Extracted records

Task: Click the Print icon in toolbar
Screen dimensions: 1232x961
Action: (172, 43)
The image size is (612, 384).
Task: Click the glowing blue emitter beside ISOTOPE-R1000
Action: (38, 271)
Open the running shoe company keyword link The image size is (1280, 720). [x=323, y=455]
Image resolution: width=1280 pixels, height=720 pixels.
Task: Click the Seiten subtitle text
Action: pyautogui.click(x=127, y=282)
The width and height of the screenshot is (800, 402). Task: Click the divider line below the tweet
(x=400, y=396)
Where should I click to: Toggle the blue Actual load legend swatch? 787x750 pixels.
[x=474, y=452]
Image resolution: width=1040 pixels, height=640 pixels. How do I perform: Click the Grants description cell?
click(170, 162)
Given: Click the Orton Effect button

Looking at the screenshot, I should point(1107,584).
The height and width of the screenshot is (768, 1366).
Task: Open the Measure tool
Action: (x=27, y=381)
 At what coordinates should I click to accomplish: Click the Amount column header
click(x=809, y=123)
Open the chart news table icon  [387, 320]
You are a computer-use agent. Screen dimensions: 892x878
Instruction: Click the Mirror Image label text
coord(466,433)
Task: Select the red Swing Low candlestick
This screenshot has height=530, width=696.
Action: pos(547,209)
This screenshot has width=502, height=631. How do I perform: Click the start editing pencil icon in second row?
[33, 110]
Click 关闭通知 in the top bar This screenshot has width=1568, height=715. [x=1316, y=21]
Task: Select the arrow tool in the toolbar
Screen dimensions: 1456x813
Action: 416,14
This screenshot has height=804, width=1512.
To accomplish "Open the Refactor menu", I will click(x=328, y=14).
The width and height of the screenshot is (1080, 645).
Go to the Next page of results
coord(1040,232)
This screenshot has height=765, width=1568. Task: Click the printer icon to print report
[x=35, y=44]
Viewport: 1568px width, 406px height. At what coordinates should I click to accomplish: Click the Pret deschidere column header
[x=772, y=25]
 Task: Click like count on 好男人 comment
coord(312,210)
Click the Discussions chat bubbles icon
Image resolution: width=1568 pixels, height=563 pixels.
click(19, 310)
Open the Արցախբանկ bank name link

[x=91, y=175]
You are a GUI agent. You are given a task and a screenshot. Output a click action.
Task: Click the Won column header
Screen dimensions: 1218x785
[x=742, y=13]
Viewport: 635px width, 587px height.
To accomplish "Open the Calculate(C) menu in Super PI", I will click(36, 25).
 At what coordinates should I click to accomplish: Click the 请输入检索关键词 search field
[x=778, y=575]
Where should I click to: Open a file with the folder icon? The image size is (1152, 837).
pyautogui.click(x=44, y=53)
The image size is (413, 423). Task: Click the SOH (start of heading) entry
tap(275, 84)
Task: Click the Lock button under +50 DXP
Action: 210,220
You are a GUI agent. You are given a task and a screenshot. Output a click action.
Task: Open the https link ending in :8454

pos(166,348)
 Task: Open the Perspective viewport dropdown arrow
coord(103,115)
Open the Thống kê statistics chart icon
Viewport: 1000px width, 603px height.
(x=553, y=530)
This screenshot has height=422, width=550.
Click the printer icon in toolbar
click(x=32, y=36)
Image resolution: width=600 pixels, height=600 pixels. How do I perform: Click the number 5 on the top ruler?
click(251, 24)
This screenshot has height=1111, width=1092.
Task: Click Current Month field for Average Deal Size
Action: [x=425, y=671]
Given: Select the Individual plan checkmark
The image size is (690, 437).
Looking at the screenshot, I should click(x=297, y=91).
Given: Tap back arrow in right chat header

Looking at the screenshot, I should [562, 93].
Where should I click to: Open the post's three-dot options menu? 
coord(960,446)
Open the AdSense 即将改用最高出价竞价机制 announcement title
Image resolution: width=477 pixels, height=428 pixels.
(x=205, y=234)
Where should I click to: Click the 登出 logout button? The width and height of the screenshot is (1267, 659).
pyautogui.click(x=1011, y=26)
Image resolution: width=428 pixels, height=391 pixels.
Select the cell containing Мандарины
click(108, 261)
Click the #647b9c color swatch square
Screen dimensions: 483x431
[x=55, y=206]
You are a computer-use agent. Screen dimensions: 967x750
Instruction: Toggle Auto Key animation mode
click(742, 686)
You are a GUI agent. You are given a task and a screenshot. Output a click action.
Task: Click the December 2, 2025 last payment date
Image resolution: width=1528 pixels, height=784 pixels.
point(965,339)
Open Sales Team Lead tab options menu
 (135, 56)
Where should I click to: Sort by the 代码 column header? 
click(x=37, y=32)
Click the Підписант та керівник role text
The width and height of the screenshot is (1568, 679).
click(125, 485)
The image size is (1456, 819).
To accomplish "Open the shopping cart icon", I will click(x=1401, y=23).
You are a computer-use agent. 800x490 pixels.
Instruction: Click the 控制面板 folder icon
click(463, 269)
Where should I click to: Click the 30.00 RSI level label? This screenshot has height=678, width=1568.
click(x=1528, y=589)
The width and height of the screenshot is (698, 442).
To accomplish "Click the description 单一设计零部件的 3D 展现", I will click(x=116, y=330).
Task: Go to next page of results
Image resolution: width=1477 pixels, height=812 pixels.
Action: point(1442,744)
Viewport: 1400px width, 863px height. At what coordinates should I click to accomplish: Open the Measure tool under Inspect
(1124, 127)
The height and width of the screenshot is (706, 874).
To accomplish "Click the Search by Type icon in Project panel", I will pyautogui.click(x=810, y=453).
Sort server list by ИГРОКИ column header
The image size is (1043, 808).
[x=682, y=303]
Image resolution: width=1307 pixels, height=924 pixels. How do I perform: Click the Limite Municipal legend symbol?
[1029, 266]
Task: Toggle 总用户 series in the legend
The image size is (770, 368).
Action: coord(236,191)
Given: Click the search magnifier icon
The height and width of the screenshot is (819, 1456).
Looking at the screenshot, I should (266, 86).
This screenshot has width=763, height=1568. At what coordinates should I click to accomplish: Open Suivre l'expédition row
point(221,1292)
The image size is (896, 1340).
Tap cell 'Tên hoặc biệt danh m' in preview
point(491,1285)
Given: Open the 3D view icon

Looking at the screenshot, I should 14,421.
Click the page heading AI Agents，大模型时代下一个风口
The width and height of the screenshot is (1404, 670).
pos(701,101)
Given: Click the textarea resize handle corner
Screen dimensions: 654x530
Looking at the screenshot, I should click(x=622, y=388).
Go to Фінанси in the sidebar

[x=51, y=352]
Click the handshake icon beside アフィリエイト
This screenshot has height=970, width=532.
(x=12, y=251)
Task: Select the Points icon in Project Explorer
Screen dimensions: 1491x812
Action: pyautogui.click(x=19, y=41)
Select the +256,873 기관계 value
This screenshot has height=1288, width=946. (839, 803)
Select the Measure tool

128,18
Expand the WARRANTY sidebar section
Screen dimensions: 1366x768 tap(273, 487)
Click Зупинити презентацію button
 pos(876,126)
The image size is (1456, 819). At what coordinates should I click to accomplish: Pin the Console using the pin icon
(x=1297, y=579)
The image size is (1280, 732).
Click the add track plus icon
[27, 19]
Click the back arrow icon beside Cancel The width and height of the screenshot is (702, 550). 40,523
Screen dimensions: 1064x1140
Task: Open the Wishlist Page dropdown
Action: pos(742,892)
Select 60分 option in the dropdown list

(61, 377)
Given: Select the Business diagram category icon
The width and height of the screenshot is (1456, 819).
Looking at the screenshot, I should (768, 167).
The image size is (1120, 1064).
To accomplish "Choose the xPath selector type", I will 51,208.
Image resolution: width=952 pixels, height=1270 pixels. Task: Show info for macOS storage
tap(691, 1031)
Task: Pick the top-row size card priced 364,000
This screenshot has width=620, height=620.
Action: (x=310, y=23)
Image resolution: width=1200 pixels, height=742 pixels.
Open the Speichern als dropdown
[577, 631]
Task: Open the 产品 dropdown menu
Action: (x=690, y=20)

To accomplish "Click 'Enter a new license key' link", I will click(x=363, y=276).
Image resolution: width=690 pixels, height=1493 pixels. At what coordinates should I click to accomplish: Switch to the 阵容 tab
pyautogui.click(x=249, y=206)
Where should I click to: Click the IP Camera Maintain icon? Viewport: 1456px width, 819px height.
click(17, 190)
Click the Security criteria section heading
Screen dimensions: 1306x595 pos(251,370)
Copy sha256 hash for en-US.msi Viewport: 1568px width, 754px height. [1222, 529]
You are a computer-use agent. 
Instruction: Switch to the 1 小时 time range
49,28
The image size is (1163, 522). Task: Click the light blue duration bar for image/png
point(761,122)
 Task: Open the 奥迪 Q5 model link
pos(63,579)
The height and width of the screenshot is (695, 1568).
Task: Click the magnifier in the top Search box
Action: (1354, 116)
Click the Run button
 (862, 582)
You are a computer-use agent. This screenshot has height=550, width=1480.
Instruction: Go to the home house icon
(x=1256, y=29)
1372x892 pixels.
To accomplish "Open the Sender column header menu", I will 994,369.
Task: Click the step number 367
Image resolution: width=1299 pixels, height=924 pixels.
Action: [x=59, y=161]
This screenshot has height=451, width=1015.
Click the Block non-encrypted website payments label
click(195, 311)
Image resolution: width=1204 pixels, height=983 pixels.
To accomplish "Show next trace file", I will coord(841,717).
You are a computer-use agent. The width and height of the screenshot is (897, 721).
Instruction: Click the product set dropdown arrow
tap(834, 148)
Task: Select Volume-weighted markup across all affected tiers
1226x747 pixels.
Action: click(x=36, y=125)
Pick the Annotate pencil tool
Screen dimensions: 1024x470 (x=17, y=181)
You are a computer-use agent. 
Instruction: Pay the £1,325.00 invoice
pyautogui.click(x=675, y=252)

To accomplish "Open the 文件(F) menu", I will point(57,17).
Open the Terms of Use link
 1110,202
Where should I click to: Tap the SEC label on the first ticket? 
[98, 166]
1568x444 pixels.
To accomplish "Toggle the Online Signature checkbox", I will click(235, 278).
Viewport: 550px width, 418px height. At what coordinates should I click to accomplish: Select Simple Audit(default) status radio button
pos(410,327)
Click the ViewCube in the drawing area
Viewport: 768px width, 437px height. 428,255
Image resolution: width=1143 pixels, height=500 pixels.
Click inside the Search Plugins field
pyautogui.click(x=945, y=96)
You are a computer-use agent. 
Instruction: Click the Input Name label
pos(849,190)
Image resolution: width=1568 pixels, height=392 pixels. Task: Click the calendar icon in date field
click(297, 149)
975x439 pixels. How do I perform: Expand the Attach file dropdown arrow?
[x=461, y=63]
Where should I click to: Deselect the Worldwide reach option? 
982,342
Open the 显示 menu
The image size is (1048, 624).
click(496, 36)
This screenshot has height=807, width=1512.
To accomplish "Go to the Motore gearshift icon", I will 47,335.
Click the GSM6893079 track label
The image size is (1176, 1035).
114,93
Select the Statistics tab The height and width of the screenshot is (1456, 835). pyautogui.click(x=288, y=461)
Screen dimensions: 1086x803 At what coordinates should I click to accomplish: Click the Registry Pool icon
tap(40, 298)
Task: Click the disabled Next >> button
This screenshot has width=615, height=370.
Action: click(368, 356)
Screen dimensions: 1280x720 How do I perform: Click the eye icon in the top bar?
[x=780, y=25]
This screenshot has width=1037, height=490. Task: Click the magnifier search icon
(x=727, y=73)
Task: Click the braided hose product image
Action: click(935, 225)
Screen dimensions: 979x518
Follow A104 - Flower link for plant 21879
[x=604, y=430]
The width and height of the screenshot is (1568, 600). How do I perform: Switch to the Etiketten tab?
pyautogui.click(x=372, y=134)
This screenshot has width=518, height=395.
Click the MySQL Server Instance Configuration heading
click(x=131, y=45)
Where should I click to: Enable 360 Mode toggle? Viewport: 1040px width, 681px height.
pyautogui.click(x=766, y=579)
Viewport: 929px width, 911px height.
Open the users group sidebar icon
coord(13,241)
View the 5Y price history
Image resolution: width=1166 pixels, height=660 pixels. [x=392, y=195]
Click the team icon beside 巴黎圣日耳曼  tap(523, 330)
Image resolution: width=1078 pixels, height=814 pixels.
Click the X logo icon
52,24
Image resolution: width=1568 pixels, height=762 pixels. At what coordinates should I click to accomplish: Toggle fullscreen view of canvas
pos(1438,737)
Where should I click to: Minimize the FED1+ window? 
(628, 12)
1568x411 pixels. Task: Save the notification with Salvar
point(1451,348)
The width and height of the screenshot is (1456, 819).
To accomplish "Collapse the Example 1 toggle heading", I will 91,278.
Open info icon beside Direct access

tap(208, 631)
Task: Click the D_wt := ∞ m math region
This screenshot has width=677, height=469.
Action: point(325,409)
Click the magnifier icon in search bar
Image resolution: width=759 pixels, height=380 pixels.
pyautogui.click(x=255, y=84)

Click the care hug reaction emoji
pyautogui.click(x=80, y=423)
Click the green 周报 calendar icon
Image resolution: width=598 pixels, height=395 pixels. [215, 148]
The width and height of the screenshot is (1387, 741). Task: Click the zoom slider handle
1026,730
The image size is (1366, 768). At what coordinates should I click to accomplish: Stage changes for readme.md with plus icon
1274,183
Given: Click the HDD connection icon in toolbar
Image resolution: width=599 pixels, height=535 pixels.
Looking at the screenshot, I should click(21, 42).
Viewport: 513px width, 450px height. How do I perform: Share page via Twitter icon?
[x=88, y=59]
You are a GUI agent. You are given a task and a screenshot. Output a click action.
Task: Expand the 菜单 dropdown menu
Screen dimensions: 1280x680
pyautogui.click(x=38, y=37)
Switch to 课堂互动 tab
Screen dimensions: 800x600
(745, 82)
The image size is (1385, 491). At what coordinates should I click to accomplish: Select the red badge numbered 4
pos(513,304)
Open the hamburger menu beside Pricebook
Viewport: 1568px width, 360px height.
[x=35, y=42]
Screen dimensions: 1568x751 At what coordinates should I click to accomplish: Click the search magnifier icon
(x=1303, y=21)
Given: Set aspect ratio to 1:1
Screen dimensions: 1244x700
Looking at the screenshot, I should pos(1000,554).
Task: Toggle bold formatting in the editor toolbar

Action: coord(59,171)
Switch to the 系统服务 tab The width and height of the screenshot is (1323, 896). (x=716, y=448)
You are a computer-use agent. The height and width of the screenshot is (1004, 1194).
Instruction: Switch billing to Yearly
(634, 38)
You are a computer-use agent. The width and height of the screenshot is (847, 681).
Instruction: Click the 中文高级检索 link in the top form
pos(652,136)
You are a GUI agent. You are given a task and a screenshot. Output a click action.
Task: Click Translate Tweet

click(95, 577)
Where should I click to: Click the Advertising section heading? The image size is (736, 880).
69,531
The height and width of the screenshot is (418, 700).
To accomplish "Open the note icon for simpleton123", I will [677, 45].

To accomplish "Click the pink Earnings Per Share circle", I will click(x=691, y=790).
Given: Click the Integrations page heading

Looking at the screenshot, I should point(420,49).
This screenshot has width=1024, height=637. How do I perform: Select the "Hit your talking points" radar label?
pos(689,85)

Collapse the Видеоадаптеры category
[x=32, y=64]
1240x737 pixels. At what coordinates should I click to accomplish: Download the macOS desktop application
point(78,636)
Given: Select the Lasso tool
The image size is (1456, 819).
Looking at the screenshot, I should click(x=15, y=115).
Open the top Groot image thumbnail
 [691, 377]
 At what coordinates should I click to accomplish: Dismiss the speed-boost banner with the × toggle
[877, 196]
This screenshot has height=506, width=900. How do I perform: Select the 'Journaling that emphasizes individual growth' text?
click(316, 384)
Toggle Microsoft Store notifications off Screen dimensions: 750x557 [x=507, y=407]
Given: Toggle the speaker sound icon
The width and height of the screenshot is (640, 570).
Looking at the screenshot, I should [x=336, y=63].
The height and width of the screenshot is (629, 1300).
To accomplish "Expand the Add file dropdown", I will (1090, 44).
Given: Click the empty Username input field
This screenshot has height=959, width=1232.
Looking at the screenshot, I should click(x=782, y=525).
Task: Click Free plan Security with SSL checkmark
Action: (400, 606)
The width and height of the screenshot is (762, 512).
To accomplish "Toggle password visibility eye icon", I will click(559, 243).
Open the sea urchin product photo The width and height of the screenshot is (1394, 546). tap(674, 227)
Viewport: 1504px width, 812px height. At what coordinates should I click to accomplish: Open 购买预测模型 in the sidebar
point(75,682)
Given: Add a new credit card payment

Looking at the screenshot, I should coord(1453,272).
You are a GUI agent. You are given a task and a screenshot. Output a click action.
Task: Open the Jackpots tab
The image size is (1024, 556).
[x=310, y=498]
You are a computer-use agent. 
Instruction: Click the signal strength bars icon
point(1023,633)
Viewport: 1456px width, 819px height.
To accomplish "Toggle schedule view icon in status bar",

* [YOUR GOAL]
Repeat verbatim every line from the start of the records through the line containing "Action: (38, 271)", including that line.

* [COMPLETE OUTPUT]
Task: Click the Print icon in toolbar
Screen dimensions: 1232x961
Action: (172, 43)
The image size is (612, 384).
Task: Click the glowing blue emitter beside ISOTOPE-R1000
Action: (38, 271)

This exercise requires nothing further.